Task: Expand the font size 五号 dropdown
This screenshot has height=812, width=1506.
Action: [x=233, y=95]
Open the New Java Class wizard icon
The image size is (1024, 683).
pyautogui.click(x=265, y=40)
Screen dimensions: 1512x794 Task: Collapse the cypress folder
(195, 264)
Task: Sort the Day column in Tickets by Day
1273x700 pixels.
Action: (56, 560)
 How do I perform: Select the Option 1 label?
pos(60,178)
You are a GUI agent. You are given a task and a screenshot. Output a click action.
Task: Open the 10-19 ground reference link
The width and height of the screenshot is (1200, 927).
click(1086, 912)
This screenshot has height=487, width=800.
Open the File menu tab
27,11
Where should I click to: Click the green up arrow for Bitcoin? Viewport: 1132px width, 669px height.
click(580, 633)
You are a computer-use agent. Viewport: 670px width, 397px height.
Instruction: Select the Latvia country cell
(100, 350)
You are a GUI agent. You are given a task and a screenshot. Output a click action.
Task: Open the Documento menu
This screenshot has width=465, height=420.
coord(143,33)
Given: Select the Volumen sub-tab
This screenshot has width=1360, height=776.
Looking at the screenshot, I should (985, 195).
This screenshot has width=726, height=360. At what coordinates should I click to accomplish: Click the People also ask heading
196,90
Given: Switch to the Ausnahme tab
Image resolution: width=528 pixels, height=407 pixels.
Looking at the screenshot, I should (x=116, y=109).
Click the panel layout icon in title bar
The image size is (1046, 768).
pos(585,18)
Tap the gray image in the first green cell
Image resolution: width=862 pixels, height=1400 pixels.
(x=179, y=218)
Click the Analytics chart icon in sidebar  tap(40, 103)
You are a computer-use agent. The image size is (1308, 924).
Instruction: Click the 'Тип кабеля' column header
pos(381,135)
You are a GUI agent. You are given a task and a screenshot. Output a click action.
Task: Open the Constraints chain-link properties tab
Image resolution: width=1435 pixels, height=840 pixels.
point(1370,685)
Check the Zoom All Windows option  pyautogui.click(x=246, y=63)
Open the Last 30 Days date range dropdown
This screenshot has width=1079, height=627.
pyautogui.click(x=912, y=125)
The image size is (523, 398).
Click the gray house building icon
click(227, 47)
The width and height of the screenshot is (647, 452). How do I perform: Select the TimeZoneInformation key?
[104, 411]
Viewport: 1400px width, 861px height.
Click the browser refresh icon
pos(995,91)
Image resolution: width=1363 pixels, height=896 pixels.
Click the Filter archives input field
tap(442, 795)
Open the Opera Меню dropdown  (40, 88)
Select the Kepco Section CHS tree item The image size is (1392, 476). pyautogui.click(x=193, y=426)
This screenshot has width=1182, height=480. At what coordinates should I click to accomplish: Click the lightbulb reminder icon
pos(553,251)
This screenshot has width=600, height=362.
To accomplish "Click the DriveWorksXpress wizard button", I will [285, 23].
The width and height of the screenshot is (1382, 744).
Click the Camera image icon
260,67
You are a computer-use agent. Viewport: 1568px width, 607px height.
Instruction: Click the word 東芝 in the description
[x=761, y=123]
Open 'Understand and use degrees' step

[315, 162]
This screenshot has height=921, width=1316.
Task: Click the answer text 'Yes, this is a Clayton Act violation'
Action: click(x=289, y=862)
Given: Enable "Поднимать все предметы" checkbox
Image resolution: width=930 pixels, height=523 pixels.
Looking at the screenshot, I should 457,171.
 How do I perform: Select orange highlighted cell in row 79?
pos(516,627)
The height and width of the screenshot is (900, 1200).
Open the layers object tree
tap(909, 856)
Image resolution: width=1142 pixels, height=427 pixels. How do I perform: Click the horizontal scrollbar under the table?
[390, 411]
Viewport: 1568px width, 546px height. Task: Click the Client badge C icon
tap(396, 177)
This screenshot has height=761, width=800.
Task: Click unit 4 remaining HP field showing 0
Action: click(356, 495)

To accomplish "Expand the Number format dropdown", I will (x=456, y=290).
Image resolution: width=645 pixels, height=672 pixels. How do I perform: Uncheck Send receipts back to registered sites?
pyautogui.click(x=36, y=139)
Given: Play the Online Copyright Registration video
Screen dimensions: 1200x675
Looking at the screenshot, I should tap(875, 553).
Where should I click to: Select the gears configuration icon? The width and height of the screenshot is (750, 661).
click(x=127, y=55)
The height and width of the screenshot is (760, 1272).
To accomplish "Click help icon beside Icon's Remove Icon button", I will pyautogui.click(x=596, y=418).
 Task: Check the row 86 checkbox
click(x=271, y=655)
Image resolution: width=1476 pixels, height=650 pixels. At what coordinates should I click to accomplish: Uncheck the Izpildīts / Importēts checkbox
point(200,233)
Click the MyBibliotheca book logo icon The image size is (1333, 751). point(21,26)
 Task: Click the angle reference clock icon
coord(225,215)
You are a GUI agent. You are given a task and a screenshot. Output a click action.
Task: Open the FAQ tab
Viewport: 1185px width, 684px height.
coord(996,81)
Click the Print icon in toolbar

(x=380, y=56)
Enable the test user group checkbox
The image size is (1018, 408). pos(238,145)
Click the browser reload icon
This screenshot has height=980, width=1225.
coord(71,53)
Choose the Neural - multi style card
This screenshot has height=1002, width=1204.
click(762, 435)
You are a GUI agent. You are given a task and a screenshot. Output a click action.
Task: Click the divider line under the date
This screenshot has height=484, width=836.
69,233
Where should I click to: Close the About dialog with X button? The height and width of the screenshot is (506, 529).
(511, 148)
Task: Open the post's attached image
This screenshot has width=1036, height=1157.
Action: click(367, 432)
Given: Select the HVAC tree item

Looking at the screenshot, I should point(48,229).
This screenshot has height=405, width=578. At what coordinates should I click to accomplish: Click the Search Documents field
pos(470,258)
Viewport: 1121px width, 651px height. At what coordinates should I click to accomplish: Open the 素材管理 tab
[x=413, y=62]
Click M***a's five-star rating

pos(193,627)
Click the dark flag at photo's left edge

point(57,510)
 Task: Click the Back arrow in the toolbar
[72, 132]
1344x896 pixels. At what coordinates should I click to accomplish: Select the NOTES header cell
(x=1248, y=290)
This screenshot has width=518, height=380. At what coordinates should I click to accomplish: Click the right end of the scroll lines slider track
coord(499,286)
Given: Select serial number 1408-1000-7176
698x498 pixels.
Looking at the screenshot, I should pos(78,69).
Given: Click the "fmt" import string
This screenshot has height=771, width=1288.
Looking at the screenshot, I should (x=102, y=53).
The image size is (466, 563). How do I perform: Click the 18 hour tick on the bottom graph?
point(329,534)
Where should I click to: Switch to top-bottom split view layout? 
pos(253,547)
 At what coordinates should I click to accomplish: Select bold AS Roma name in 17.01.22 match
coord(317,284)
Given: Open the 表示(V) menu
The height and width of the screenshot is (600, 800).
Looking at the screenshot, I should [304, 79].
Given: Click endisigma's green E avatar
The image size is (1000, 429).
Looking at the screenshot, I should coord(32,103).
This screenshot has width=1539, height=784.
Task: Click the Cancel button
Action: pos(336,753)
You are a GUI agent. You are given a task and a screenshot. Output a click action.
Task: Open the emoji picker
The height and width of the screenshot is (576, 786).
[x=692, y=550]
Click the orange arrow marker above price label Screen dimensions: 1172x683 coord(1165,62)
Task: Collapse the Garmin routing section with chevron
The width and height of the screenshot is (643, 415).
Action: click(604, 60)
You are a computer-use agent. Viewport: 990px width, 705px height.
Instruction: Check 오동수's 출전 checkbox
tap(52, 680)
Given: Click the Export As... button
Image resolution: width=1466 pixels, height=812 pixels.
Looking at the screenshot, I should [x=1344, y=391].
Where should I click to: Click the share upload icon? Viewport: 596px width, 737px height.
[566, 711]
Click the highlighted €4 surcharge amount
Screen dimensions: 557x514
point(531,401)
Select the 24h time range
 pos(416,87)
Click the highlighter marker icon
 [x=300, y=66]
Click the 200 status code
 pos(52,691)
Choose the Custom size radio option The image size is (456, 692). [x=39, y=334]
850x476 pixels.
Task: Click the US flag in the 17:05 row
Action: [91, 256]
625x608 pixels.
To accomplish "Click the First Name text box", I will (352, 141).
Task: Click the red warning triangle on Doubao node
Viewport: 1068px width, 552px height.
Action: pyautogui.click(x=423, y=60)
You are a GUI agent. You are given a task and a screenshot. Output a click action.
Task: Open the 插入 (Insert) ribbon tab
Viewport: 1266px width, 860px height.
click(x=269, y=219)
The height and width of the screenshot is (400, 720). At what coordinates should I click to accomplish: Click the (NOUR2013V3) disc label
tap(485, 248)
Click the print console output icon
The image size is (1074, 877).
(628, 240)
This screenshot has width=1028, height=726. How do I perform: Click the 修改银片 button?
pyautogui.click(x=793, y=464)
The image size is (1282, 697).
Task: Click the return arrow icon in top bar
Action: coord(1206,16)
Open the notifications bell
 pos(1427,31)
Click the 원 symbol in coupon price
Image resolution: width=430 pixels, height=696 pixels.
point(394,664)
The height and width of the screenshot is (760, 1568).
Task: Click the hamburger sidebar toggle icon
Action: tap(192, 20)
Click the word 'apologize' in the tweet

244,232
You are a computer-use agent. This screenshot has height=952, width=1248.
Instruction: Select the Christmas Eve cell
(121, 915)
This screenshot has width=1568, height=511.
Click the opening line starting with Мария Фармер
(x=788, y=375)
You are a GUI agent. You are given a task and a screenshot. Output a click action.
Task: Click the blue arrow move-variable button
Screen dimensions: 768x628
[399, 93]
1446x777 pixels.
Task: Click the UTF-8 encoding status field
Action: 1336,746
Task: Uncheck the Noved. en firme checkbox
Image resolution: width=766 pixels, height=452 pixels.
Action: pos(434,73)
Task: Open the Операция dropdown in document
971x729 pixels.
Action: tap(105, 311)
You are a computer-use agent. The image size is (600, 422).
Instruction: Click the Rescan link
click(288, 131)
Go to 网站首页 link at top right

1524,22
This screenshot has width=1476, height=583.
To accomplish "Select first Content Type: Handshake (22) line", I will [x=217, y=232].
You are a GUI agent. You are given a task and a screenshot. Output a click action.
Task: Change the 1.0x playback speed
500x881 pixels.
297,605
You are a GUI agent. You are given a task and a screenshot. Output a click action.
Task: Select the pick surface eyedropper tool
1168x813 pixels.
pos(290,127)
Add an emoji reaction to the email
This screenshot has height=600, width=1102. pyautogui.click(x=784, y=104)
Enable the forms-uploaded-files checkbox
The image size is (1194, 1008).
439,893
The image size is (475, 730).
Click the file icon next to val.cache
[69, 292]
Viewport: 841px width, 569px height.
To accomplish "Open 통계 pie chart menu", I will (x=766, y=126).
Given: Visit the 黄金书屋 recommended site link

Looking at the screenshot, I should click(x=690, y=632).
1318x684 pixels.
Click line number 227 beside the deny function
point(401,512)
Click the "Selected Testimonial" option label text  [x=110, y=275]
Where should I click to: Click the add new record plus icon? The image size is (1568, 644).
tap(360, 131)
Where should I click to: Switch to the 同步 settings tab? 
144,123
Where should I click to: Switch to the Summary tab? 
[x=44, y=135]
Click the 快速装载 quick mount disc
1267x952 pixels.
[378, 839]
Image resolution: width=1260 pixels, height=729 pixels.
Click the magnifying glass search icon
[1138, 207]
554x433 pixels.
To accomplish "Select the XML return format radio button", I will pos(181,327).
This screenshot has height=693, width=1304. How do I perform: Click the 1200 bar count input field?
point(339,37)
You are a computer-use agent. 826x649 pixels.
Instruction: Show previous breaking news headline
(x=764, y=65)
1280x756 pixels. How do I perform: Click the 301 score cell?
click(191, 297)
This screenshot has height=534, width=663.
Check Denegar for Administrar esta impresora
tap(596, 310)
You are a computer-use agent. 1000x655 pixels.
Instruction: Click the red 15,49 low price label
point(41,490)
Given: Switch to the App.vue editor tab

EXERCISE OBJECTIVE: Keeping every character as it is, restate the lines above that run from the line with "Where should I click to: Switch to the 同步" through the line with "This screenshot has height=534, width=663.", both included, and nothing else.

EXPECTED OUTPUT:
Where should I click to: Switch to the 同步 settings tab? 
144,123
Where should I click to: Switch to the Summary tab? 
[x=44, y=135]
Click the 快速装载 quick mount disc
1267x952 pixels.
[378, 839]
Image resolution: width=1260 pixels, height=729 pixels.
Click the magnifying glass search icon
[1138, 207]
554x433 pixels.
To accomplish "Select the XML return format radio button", I will pos(181,327).
This screenshot has height=693, width=1304. How do I perform: Click the 1200 bar count input field?
point(339,37)
You are a computer-use agent. 826x649 pixels.
Instruction: Show previous breaking news headline
(x=764, y=65)
1280x756 pixels. How do I perform: Click the 301 score cell?
click(191, 297)
This screenshot has height=534, width=663.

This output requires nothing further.